Üçüncü ve son kısımda ise kitabın özü sayılabilecek ‘yolculuk’ anlatılıyor. Seyahati bir metafor olarak ele alan Ertuğrul, Hz. Mûsa’ın (a.s.) Firavun’a olan seyahatine değindikten daha sonra, Hz. Şuayb ve Hz. Hızır’a olan seyahatlerine da temas ediyor. Bu konulardan daha sonra ise kitapta Kehf Sûresi’nde geçen ve uzun bir biçimde anlatılan kıssadaki malum hadiseler tek tek ele alınarak husus irdeleniyor ve bu seyahatte yaşanan olayların daha epey tasavvufi açıdan ne manaya geldiği üzerinde duruluyor.

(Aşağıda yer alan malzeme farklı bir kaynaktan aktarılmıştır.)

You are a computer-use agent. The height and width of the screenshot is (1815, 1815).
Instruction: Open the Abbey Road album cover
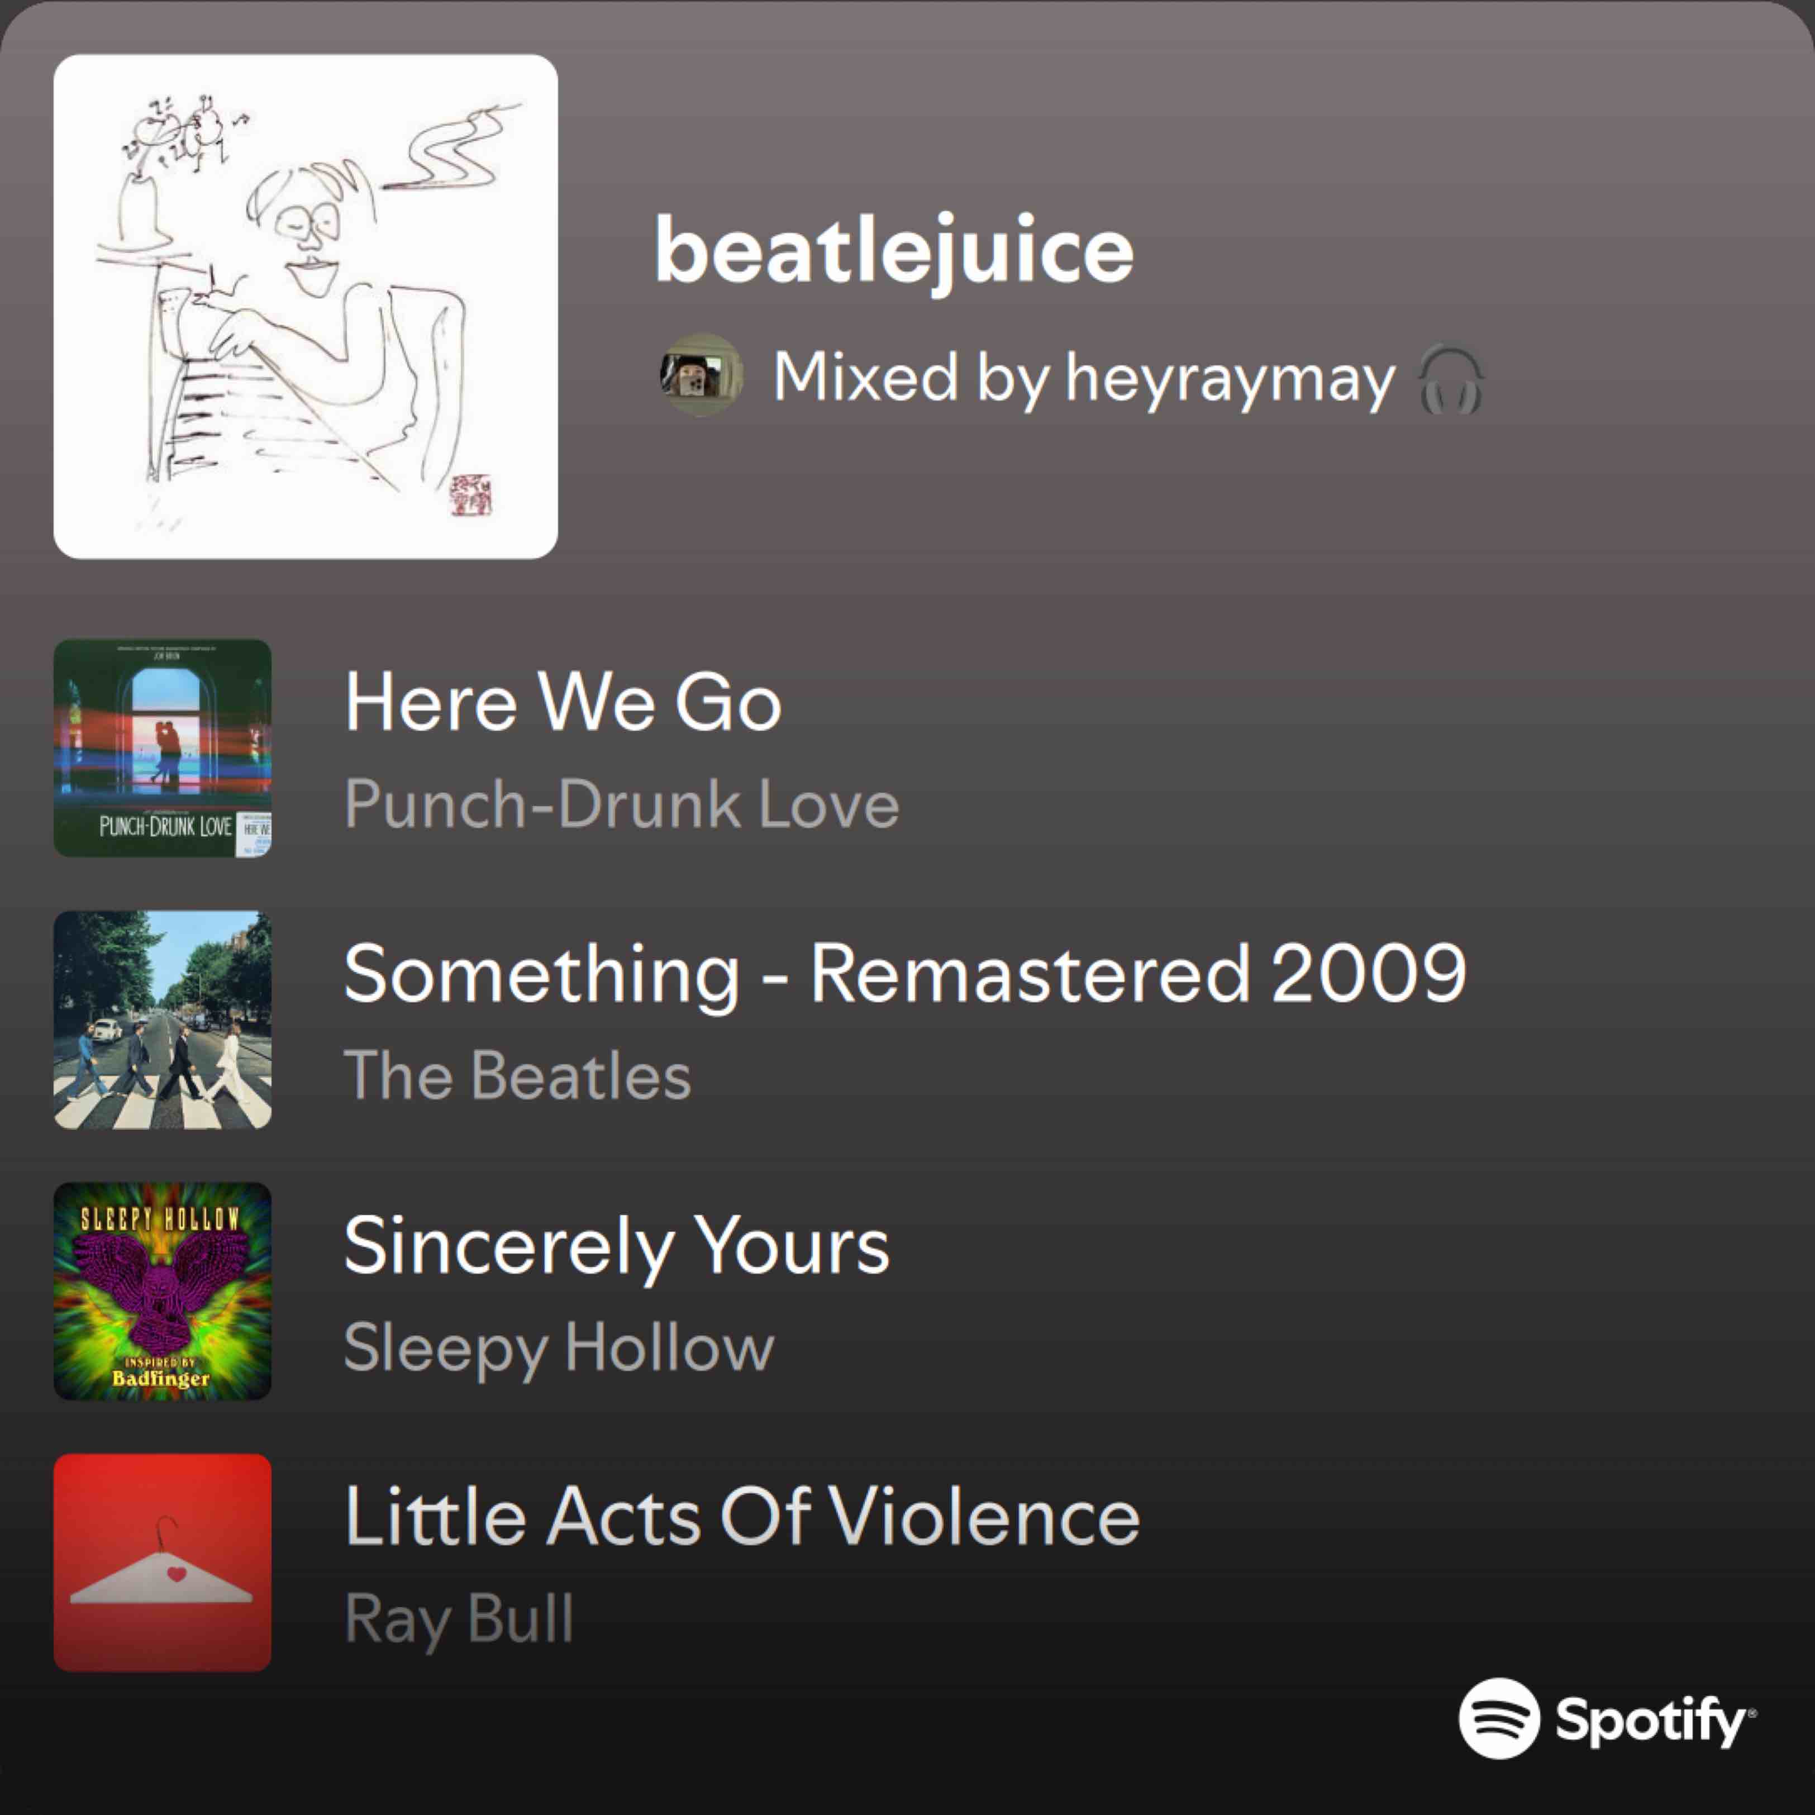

Mecmau’l- Bahreyn (iki denizin birbirne kavuşması), tuzlu balığın canlanması, üstün makamına karşın Mûsa’ın (a.s.) Hızır’a (a.s.)tâbi olması her ikisinin ilminin farklılığı üzere konulardan daha sonra bu seyahatteki önemli üç olay ele alınıyor; Hızır’ın gemiyi delmesi, çocuğu öldürmesi ve duvarı tamir etmesi üzere hikmet tarafı ile ele alınması gereken hususlar, kıssadaki sırasına bakılırsa anlatılarak çalışma nihayetlendiriliyor.